EXERCISE DESCRIPTION
Retype the stretch of lines from the one containing "Screen dimensions: 870x401" through the one containing "(x=89, y=325)", reproducing only those lines and leaving out the pictures.

EXERCISE MATERIALS
^^^^^^^^^^^^^^^^
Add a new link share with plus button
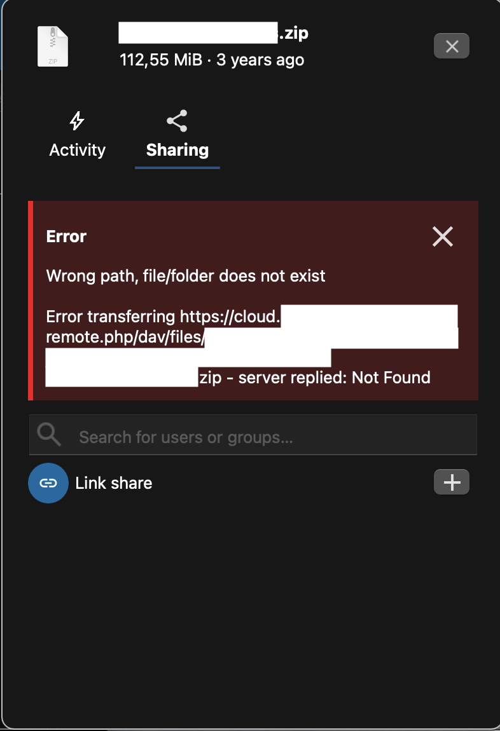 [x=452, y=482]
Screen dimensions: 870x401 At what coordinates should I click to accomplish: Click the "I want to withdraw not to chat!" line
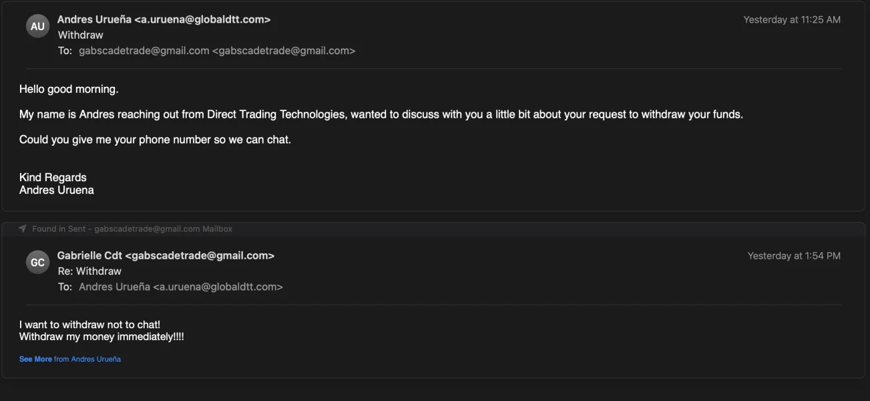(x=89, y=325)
^^^^^^^^^^^^^^^^
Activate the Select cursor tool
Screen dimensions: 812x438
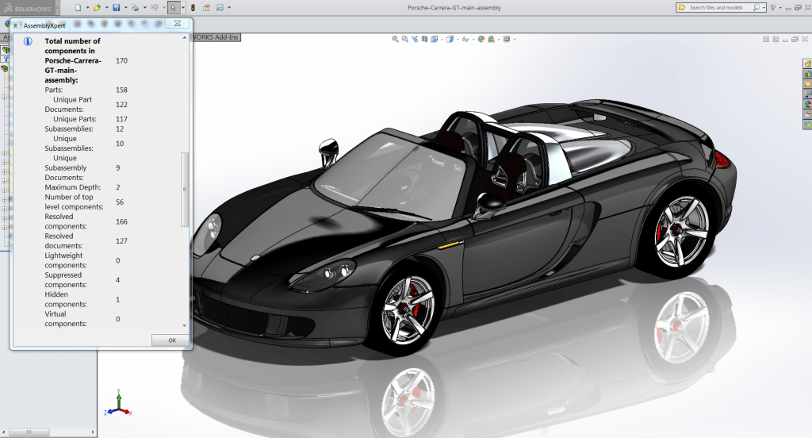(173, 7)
^^^^^^^^^^^^^^^^
COMPLETE ANSWER
Screen dimensions: 870x401 At what coordinates should I click to accomplish: Click the "I want to withdraw not to chat!" line
(x=89, y=325)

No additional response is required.